→ **TASK STATEMENT**
With nothing left out, give the data back exactly.

<<<<

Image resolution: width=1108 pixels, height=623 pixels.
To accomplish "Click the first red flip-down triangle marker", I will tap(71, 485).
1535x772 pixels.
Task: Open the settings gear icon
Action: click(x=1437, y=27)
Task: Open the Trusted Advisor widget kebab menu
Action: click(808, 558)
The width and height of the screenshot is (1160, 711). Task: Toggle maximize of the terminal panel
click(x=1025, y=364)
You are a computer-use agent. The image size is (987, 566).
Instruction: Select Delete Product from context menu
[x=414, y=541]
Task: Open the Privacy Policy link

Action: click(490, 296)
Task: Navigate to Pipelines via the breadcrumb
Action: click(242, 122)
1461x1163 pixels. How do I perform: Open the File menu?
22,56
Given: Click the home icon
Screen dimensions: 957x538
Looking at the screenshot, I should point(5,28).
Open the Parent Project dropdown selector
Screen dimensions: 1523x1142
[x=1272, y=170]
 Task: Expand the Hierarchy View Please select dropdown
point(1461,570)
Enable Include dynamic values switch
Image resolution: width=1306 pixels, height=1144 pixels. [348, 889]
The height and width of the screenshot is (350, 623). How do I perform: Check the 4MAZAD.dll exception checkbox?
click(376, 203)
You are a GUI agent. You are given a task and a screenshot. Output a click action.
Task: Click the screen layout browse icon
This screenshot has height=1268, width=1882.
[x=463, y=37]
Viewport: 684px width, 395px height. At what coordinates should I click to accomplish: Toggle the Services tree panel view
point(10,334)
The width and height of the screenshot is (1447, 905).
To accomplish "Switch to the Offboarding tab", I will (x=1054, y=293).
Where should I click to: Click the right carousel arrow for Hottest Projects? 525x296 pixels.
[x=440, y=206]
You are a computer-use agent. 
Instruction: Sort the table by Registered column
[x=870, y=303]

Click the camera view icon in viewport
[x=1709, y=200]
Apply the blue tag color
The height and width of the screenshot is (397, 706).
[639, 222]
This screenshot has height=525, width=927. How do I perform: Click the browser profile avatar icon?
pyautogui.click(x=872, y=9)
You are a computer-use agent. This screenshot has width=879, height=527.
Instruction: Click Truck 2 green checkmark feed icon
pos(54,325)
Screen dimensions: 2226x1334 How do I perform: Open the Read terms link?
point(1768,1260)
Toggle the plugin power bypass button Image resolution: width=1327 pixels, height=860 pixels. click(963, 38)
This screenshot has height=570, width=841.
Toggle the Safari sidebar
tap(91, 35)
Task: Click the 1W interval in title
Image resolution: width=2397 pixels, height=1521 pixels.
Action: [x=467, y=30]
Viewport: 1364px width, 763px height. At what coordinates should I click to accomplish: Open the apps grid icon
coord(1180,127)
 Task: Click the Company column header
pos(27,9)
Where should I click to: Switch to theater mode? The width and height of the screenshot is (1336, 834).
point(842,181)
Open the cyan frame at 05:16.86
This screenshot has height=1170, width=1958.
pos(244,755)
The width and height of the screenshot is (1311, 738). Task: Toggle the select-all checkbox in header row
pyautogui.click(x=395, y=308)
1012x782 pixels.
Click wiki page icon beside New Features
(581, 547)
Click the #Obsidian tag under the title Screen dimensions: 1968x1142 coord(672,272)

>>>>

→ **EXERCISE ANSWER**
Image resolution: width=1108 pixels, height=623 pixels.
To accomplish "Click the first red flip-down triangle marker", I will tap(71, 485).
1535x772 pixels.
Task: Open the settings gear icon
Action: click(x=1437, y=27)
Task: Open the Trusted Advisor widget kebab menu
Action: click(808, 558)
The width and height of the screenshot is (1160, 711). Task: Toggle maximize of the terminal panel
click(x=1025, y=364)
You are a computer-use agent. The image size is (987, 566).
Instruction: Select Delete Product from context menu
[x=414, y=541]
Task: Open the Privacy Policy link

Action: click(490, 296)
Task: Navigate to Pipelines via the breadcrumb
Action: click(242, 122)
1461x1163 pixels. How do I perform: Open the File menu?
22,56
Given: Click the home icon
Screen dimensions: 957x538
Looking at the screenshot, I should point(5,28).
Open the Parent Project dropdown selector
Screen dimensions: 1523x1142
[x=1272, y=170]
 Task: Expand the Hierarchy View Please select dropdown
point(1461,570)
Enable Include dynamic values switch
Image resolution: width=1306 pixels, height=1144 pixels. [348, 889]
The height and width of the screenshot is (350, 623). How do I perform: Check the 4MAZAD.dll exception checkbox?
click(376, 203)
You are a GUI agent. You are given a task and a screenshot. Output a click action.
Task: Click the screen layout browse icon
This screenshot has height=1268, width=1882.
[x=463, y=37]
Viewport: 684px width, 395px height. At what coordinates should I click to accomplish: Toggle the Services tree panel view
point(10,334)
The width and height of the screenshot is (1447, 905).
To accomplish "Switch to the Offboarding tab", I will (x=1054, y=293).
Where should I click to: Click the right carousel arrow for Hottest Projects? 525x296 pixels.
[x=440, y=206]
You are a computer-use agent. 
Instruction: Sort the table by Registered column
[x=870, y=303]

Click the camera view icon in viewport
[x=1709, y=200]
Apply the blue tag color
The height and width of the screenshot is (397, 706).
[639, 222]
This screenshot has height=525, width=927. How do I perform: Click the browser profile avatar icon?
pyautogui.click(x=872, y=9)
You are a computer-use agent. This screenshot has width=879, height=527.
Instruction: Click Truck 2 green checkmark feed icon
pos(54,325)
Screen dimensions: 2226x1334 How do I perform: Open the Read terms link?
point(1768,1260)
Toggle the plugin power bypass button Image resolution: width=1327 pixels, height=860 pixels. click(963, 38)
This screenshot has height=570, width=841.
Toggle the Safari sidebar
tap(91, 35)
Task: Click the 1W interval in title
Image resolution: width=2397 pixels, height=1521 pixels.
Action: [x=467, y=30]
Viewport: 1364px width, 763px height. At what coordinates should I click to accomplish: Open the apps grid icon
coord(1180,127)
 Task: Click the Company column header
pos(27,9)
Where should I click to: Switch to theater mode? The width and height of the screenshot is (1336, 834).
point(842,181)
Open the cyan frame at 05:16.86
This screenshot has height=1170, width=1958.
pos(244,755)
The width and height of the screenshot is (1311, 738). Task: Toggle the select-all checkbox in header row
pyautogui.click(x=395, y=308)
1012x782 pixels.
Click wiki page icon beside New Features
(581, 547)
Click the #Obsidian tag under the title Screen dimensions: 1968x1142 coord(672,272)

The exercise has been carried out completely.